Le Brésil quant à lui, a réussi à s’imposer comme une nation majeure dans le monde paralympique bien que souvent perçu comme un pays pauvre avec des inégalités marquées. Avec 255 para-athlètes présents à Paris, il s’est hissé au cinquième rang du classement général, loin devant sa plus modeste 20ème place aux Jeux Olympiques.

Cette réussite est le fruit d’une politique sportive ambitieuse, initiée au milieu des années 90 avec la création du Comité Paralympique Brésilien. Le tournant décisif a été l’organisation des Jeux à Rio en 2016, qui a agi comme un catalyseur. Le pays a investi massivement dans les infrastructures et la formation, notamment avec la création du Centre d’Entraînement Paralympique à São Paulo. Le financement innovant (loi Agnelo/Piva), issu en partie des recettes de la loterie nationale, a également joué un rôle crucial et permis à des athlètes comme le nageur Gabriel Araujo de s’imposer comme une star des bassins.

Ce succès reflète également les caractéristiques démographiques et sociales du pays, avec près de 19 millions de personnes en situation de handicap, souvent issues de milieux défavorisés. Le handisport devient alors un outil de promotion sociale, même si, comme le rappelle la secrétaire nationale aux droits des personnes handicapées, beaucoup reste à faire en termes d’inclusion sociale​.

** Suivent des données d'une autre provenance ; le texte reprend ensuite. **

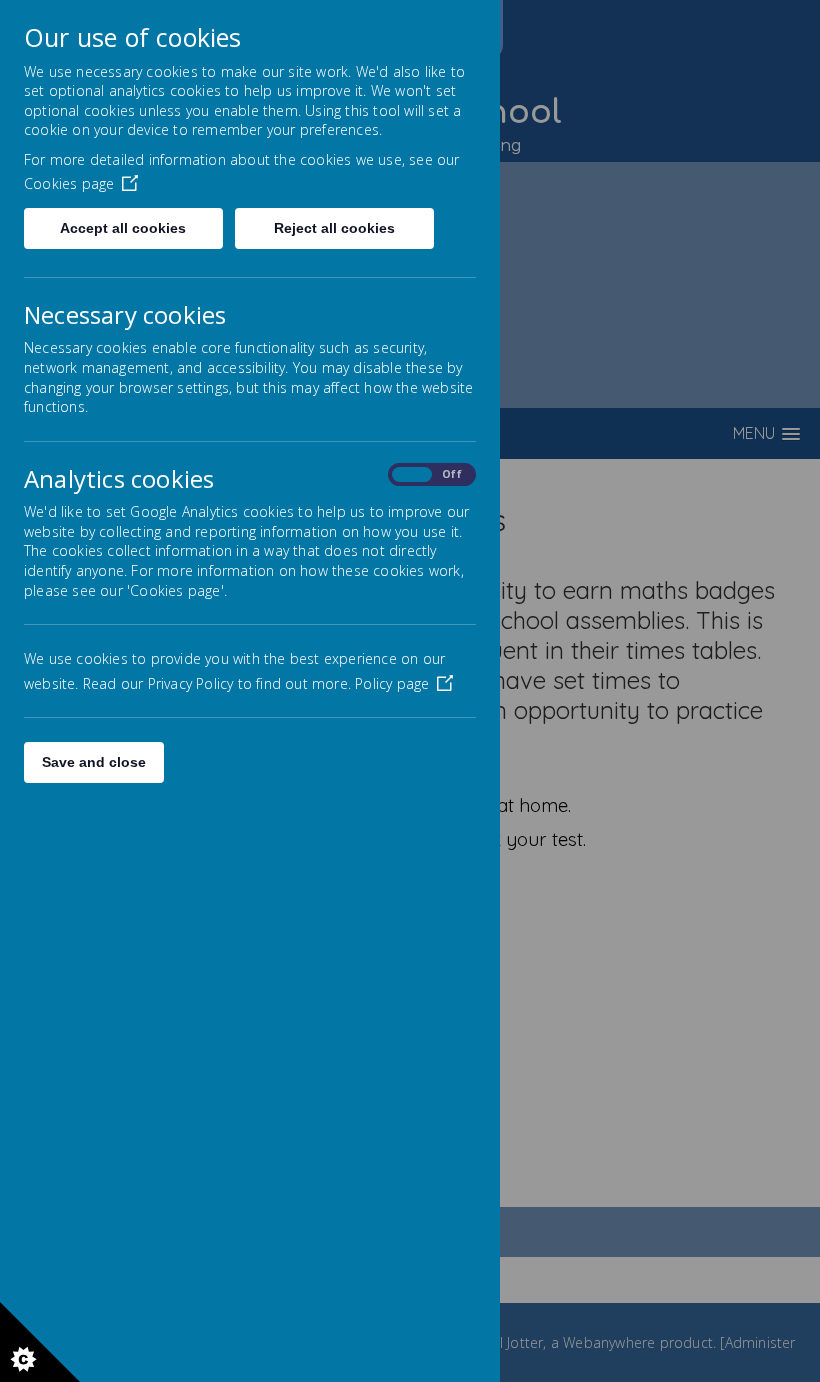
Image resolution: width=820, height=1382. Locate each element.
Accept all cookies (123, 228)
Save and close (94, 762)
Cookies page (69, 183)
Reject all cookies (334, 228)
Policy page (392, 683)
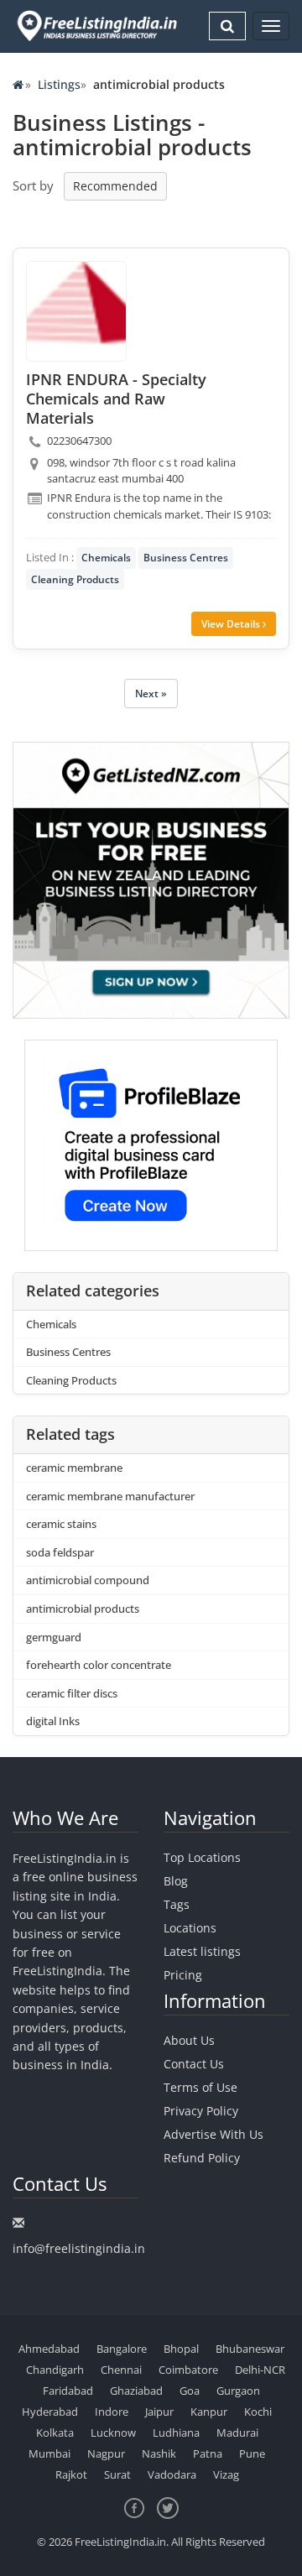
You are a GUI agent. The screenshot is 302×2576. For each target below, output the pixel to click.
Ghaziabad (136, 2390)
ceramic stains (61, 1523)
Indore (111, 2411)
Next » (151, 693)
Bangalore (121, 2348)
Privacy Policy (201, 2111)
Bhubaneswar (250, 2348)
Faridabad (68, 2390)
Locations (190, 1928)
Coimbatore (188, 2369)
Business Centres (185, 557)
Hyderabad (50, 2411)
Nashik (159, 2453)
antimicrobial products (82, 1608)
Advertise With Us (213, 2134)
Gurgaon (238, 2390)
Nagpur (106, 2453)
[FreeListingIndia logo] (98, 25)
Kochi (258, 2411)
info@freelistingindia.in (79, 2248)
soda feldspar (60, 1552)
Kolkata (55, 2432)
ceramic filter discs (71, 1693)
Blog (176, 1881)
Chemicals (106, 557)
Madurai (237, 2432)
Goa (190, 2390)
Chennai (121, 2369)
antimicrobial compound (87, 1580)
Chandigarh (55, 2369)
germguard (53, 1637)
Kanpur (208, 2411)
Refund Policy (202, 2158)
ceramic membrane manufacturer (110, 1496)
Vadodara (172, 2474)
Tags (177, 1904)
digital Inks (53, 1721)
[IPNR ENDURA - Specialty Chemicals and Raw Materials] (76, 311)
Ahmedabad (49, 2348)
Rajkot (71, 2474)
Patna (207, 2453)
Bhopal (181, 2348)
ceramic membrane (74, 1467)
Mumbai (49, 2453)
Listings (59, 84)
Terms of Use (200, 2087)
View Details (232, 624)
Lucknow (113, 2432)
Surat (117, 2474)
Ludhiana (176, 2432)
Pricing (183, 1975)
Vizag (226, 2474)
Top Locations (202, 1857)
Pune (252, 2453)
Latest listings (202, 1951)
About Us (189, 2040)
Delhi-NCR (260, 2369)
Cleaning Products (75, 579)
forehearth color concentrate (98, 1664)
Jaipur (159, 2411)
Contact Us (194, 2064)
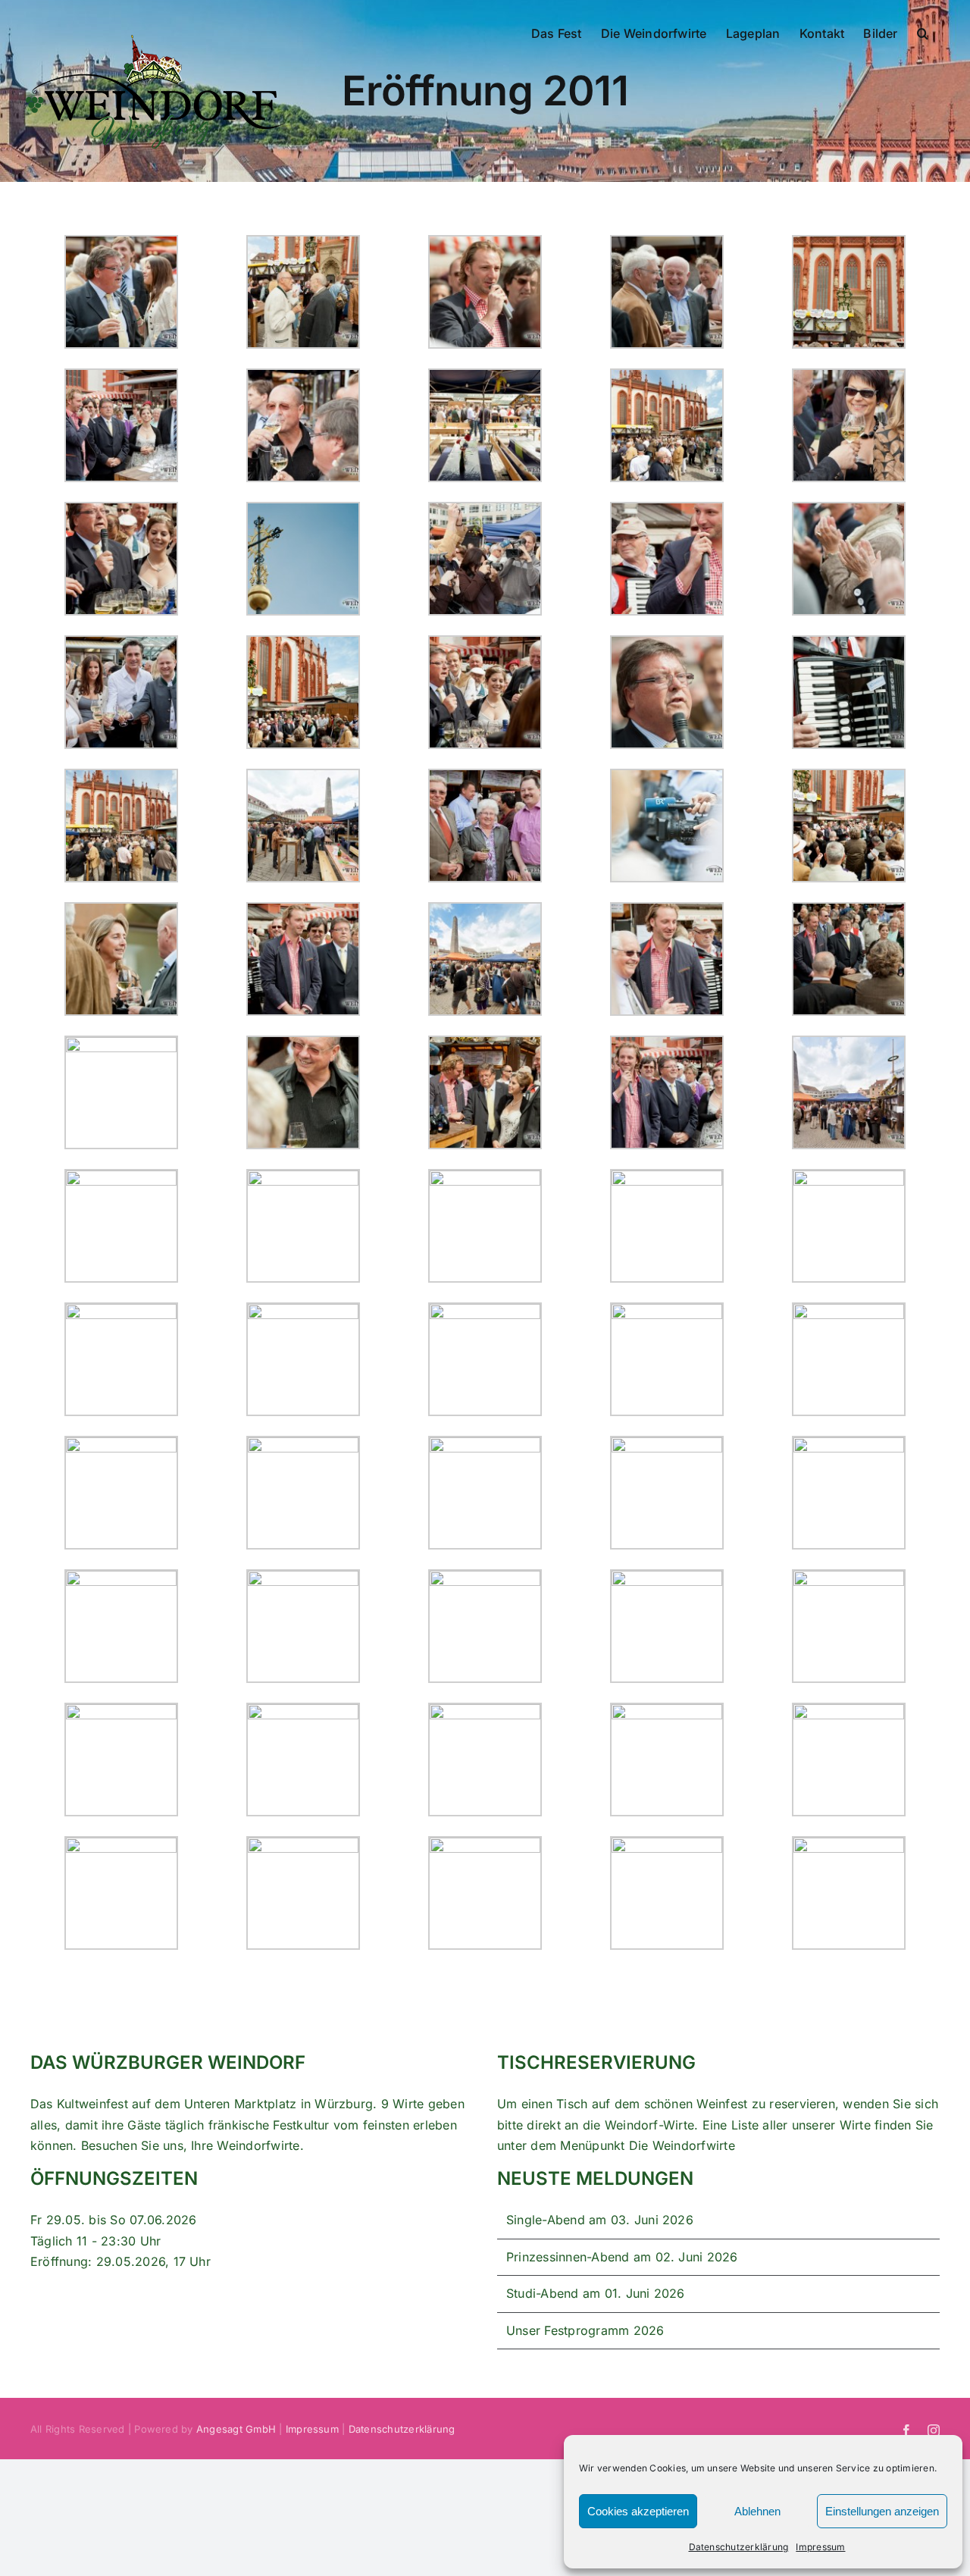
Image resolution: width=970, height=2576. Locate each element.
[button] (922, 32)
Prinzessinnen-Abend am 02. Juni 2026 (622, 2256)
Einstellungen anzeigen (882, 2511)
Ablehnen (757, 2511)
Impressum (820, 2546)
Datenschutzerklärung (739, 2546)
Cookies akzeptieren (638, 2511)
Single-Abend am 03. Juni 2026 (599, 2219)
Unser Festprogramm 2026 (585, 2330)
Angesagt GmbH (236, 2429)
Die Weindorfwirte (682, 2145)
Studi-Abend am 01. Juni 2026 (595, 2293)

La Chine ou l’empire du soft power

La Chine a largement dominé ces Jeux paralympiques avec un total impressionnant de 220 médailles, consolidant ainsi son statut de superpuissance paralympique. Ce succès n’est pas nouveau : depuis 2004, la Chine règne en maître sur les compétitions paralympiques. Cependant, ces résultats sont à mettre en perspective avec une stratégie politique et géopolitique bien définie. Loin d’être uniquement un projet sportif, la réussite paralympique de la Chine s’inscrit dans une logique de soft power, où le sport est utilisé pour accroître l’influence internationale du pays.

Dès 2001, lorsque Pékin est désignée pour organiser les Jeux olympiques et paralympiques de 2008, le gouvernement chinois met en place un programme ambitieux pour développer le sport paralympique. En 2007, un immense centre de préparation voit le jour dans le nord de Pékin, s’étendant sur 23 hectares, avec des infrastructures à la pointe de la technologie dédiées exclusivement aux athlètes paralympiques. L’objectif est clair : non seulement dominer les Jeux, mais aussi utiliser le para sport comme un levier de rayonnement international.

Toutefois, cette réussite sportive contraste avec la réalité quotidienne des personnes handicapées en Chine. Un rapport de Human Rights Watch de 2013 révèle que de nombreuses personnes handicapées restent marginalisées, sans accès à l’éducation et à l’emploi.

Grande-Bretagne : un modèle de continuité

Berceau des Jeux paralympiques initiés en 1948 pour réhabiliter les vétérans de guerre, le Royaume-Uni s’est hissé à la seconde place avec 124 médailles. Le succès britannique est également le fruit d’une politique stratégique qui identifie et soutient les talents sportifs dès leur plus jeune âge, combinée à des investissements conséquents, notamment grâce à la loterie nationale.

Contrairement à la Chine, ce succès semble s’inscrire dans une démarche sincère d’inclusion des personnes handicapées, avec un véritable effort pour changer les perceptions et intégrer ces athlètes dans la société​.

Médaille à deux faces ? Les Jeux paralympiques de Paris 2024 ont été un spectacle d’excellence sportive, mais ils ont aussi révélé des divergences profondes dans la manière dont les pays utilisent le sport paralympique. D’un côté, des nations comme la Chine et dans une moindre mesure le Brésil y voient un outil de soft power, un moyen de redorer leur image internationale. De l’autre, des pays comme l’Ukraine et la Grande-Bretagne prouvent que le sport peut être un moteur d’inclusion sociale et de résilience.

L’enjeu pour l’avenir sera de s’assurer que les succès paralympiques ne se limitent pas au terrain sportif, mais qu’ils se traduisent par des avancées concrètes en matière d’inclusion des personnes en situation de handicap dans toutes les sphères de la société.